ADR 0002: Declarative Capability Configuration¶
- Status: Implemented
- Date: 2025-11-12
Context¶
The interface layer is being simplified so each interface class merely declares the capabilities it needs. Capabilities encapsulate every behavioral concern—lifecycle wiring, metadata exposure, bucket/query helpers, read/write paths, validation, etc. The recent changes introduced:
- Configuration helpers (
InterfaceCapabilityConfig,CapabilitySet) for listing individual capabilities or reusable bundles. - An InterfaceBase that instantiates, registers, and delegates to capabilities defined via configuration rather than hard-coded overrides.

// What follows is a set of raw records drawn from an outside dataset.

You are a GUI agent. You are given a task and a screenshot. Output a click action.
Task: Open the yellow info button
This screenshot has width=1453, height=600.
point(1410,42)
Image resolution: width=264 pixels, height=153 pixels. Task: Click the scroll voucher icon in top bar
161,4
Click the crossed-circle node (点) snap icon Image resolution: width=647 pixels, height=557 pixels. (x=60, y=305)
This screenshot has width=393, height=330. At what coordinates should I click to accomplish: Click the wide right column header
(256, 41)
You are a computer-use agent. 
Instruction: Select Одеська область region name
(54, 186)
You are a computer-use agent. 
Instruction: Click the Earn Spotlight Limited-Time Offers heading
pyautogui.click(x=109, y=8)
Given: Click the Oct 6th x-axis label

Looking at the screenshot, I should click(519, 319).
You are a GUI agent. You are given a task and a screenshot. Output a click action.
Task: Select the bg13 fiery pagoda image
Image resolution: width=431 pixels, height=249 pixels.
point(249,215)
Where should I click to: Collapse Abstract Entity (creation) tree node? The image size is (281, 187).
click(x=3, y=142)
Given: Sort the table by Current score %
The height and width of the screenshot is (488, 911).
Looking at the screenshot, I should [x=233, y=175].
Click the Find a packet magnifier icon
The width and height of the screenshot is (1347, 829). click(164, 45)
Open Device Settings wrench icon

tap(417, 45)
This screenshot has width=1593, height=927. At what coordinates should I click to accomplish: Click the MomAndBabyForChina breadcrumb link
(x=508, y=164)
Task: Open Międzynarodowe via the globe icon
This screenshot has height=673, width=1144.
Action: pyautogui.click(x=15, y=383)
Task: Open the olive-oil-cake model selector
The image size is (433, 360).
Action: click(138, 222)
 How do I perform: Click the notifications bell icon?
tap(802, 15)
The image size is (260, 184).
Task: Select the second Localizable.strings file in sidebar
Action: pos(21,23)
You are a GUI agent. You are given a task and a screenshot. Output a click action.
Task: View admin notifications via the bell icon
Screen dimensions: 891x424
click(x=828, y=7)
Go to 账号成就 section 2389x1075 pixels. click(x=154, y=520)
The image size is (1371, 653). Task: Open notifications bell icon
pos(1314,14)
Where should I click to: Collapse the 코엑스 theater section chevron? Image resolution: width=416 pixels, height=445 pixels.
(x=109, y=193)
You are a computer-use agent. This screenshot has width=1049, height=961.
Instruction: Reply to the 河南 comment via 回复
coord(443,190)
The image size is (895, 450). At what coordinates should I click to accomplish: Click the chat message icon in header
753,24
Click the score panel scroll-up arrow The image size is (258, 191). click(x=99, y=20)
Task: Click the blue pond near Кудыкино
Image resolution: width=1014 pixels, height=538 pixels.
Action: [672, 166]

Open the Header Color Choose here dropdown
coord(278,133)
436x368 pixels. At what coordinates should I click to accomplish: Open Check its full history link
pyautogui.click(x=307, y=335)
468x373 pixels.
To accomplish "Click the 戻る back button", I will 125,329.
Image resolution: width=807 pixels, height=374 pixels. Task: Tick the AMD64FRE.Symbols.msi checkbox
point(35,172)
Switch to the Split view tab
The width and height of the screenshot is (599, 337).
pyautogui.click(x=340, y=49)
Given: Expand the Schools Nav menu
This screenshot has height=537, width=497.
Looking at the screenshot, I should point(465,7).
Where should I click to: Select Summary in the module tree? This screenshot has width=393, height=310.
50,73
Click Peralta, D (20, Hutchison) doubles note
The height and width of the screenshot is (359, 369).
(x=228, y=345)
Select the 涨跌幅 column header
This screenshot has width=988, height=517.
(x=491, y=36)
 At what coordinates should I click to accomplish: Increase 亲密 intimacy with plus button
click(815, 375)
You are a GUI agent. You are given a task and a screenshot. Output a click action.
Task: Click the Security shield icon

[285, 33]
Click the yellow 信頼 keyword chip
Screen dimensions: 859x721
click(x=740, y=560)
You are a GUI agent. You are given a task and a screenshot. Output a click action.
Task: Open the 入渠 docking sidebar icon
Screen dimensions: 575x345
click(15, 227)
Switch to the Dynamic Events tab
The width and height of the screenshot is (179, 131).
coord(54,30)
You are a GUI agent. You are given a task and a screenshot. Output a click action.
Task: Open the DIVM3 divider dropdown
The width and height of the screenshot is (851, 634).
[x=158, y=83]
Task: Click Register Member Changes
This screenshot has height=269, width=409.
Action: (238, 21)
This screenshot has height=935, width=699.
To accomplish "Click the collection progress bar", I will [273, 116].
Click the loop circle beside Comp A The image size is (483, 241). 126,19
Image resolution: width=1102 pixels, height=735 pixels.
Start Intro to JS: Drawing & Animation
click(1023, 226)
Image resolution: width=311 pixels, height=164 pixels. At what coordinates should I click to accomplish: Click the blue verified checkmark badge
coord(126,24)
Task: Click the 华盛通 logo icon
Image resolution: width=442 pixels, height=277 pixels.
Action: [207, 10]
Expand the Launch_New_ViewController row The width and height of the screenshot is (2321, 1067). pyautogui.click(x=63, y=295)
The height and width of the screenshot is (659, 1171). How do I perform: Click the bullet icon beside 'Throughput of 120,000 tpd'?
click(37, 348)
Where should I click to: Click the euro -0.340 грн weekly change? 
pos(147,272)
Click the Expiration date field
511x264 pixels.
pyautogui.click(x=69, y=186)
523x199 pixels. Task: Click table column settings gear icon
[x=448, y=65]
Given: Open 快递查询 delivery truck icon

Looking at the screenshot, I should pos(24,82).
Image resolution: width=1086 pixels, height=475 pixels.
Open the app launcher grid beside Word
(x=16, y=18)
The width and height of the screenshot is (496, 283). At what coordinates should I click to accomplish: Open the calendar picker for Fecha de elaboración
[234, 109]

- Calculation interfaces piloting the model by composing
CALCULATION_CORE_CAPABILITIES(read, query, lifecycle) and deleting bespoke helper methods.
Decision¶
-
Interfaces declare capability bundles Each interface sets
configured_capabilitiesto a tuple of capability configs or bundles. InterfaceBase flattens the config, instantiates handlers (injecting constructor kwargs when provided), and registers them like manifest-driven capabilities. This keeps interface classes declarative and removes duplicated helper methods. -
InterfaceBase delegates framework hooks to capabilities Core methods (
get_data,get_attribute_types,filter,exclude,all,get_field_type, lifecycle hooks) now defer entirely to the configured capability handlers. If an interface wants custom behavior, it swaps the capability in configuration instead of overriding the method. -
Lifecycle capabilities retain distinct names Every lifecycle capability publishes a unique
name(e.g.,calculation_lifecycle,orm_lifecycle). Interfaces setlifecycle_capability_namesohandle_interface()can retrieve the correct handler. We intentionally avoid collapsing these into a single literal like"lifecycle"so multiple lifecycle variants can coexist on the same interface without clobbering each other in_capability_handlers, and so the base class can deterministically pick the intended lifecycle flavor.
Rollout¶
- CalculationInterface already ships as a pure configuration shell that composes
CALCULATION_CORE_CAPABILITIES. - OrmInterfaceBase remains the single ORM base; concrete interfaces (DatabaseInterface, ExistingModelInterface, ReadOnlyInterface) point their
configured_capabilitiesat the appropriate bundles instead of relying on inheritance layers. - OrmInterfaceBase hosts only the minimal initialization/search-date plumbing and delegates
_pre_create/_post_createplus metadata lookups to capabilities, keeping both persistence and writable variants thin configuration shells. - ExistingModelInterface consumes the writable bundle plus
ExistingModelResolutionCapability, and its lifecycle is declared vialifecycle_capability_name = "existing_model_resolution". - ReadOnlyInterface composes
READ_ONLY_CAPABILITIES, letting the read-only management capability provide schema syncing and lifecycle decorations.
Consequences¶
- Adding a new interface behavior is achieved by writing/adding a capability to a bundle; interface classes stay small.
- Capability instances can be parameterized per interface using
InterfaceCapabilityConfig(options=...). - Tests must exercise capability configuration rather than interface overrides (e.g., verifying custom bundles result in custom handlers).
- Lifecycle flexibility is preserved: interfaces can mix different lifecycle capabilities and explicitly choose which one powers manager creation by pointing
lifecycle_capability_nameat the desired capability name.
Implementation Notes¶
- Every shipped interface now sets
configured_capabilitiesto bundles fromgeneral_manager.interface.bundles.*, and the manifest/builder lives undergeneral_manager.interface.manifests. - Interfaces remain declarative shells; behavior is swapped by editing capability configs (or, in the future, via the settings override described by ADR-0003).
Alternatives Considered¶
- Single lifecycle capability name – rejected because only one handler per name can live in
_capability_handlers; using a shared"lifecycle"key would cause the latest capability to overwrite previous ones, making hybrid interfaces impossible and complicating capability selection. - Interface-specific overrides – prior approach required manual overrides in each interface; it led to copy/paste and inconsistent behavior. Declarative configuration with shared bundles provides the same flexibility with less duplication.